In the not too distant future, there probably will be.
With the next era of in-flight entertainment on their radar scopes, airlines are starting to think outside of the box… um, I mean… outside of the aluminum tube. Cathay Pacific recently announced that they are toying with the idea of removing in-seat entertainment systems from their entire fleet. Qantas has started handing out iPads to its premium customers to serve as in-flight entertainment devices. One would assume that the majority of travelers boarding flights these days are carrying some form of Wi-Fi enabled mobile device.

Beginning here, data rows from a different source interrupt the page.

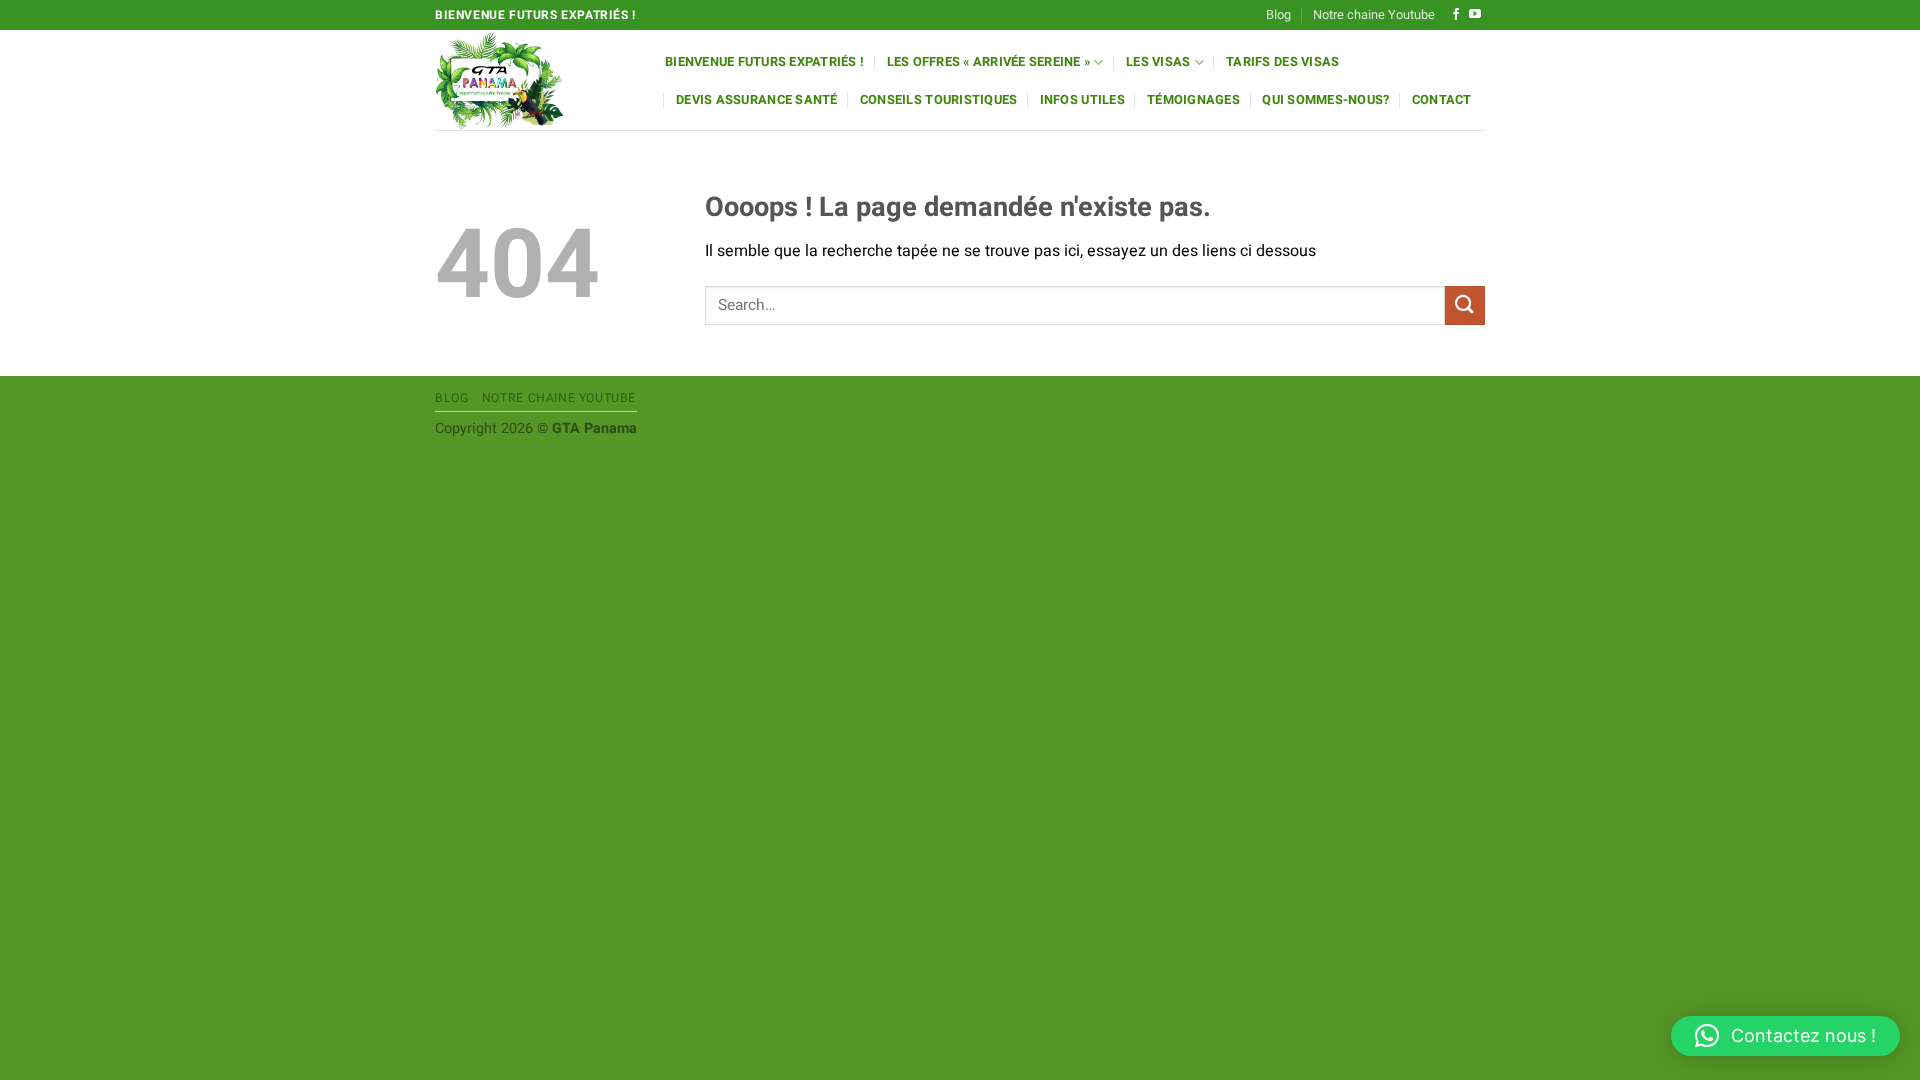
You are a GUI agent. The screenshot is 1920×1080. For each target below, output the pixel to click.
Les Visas (1158, 62)
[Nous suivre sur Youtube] (1475, 15)
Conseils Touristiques (938, 100)
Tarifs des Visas (1282, 62)
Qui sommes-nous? (1325, 100)
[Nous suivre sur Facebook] (1456, 15)
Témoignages (1193, 100)
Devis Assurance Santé (756, 100)
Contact (1442, 100)
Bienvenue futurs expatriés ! (764, 62)
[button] (1785, 1036)
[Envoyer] (1465, 305)
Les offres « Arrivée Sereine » (989, 62)
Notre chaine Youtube (1374, 15)
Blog (1278, 15)
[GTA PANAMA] (535, 80)
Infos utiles (1082, 100)
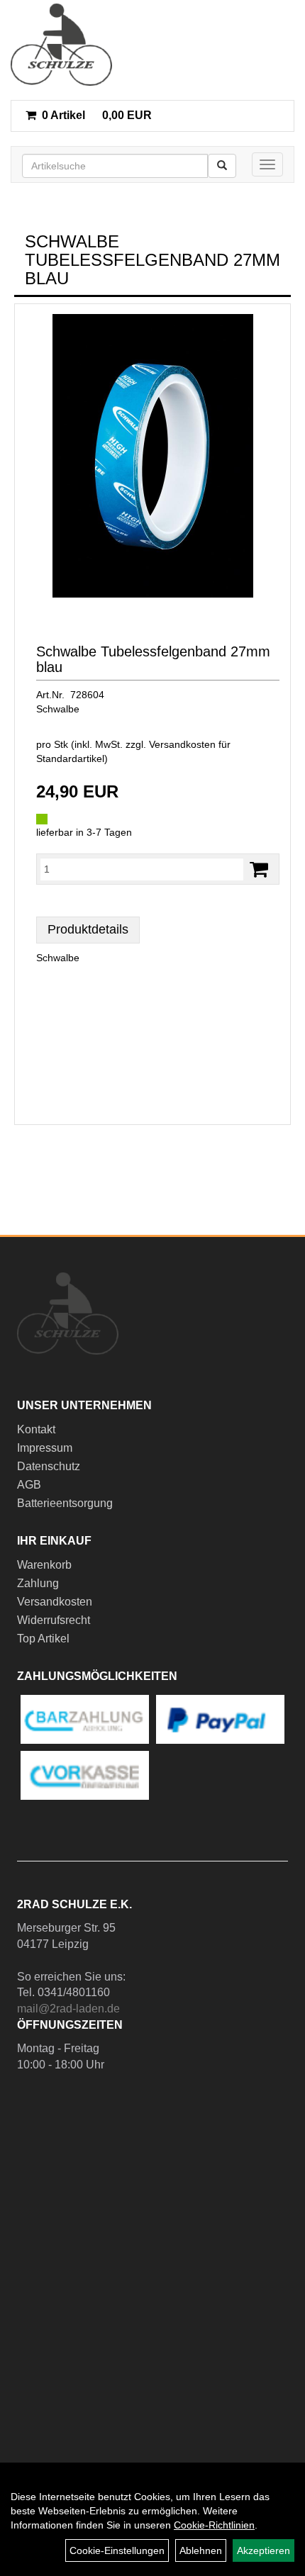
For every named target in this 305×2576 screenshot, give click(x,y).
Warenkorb (44, 1565)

As a consequence, why don’t airlines just stream movies, music, games, etc. directly to travelers’ smartphones and tablets?
Based on recent news reports, the FAA may start lightening up on in-flight smartphone usage. If that pans out, it will increase the window of time that travelers have to consume streaming, in-flight content.
By virtue of removing heavy in-flight entertainment systems, airlines stand to gain millions of dollars in fuel burn savings. Carriers also realize that “technology shelf-life” these days lasts about as long as a gallon of milk – unrefrigerated. What may be a cutting edge audio-visual system today will be outdated tomorrow. Considering how long it takes to deploy an in-flight entertainment system across an airline with a fleet of hundreds of aircraft, the problem is exacerbated exponentially. One possible solution… offer travelers an in-flight entertainment App.
Here’s how it might work. Prior to boarding your flight, grab the airline’s App from iTunes or Google Play. Then, once you’re comfortably settled into 22k, fire up your device to access the carrier’s line up of streaming video, music, games, etc. And while you’re at it, order yourself an in-flight snack that is delivered to your seat when you want it. Combine that with a USB port in every seat for device-charging purposes, and you’re all set. Doesn’t this seem like a natural in-flight entertainment evolution that does away with outdated technology?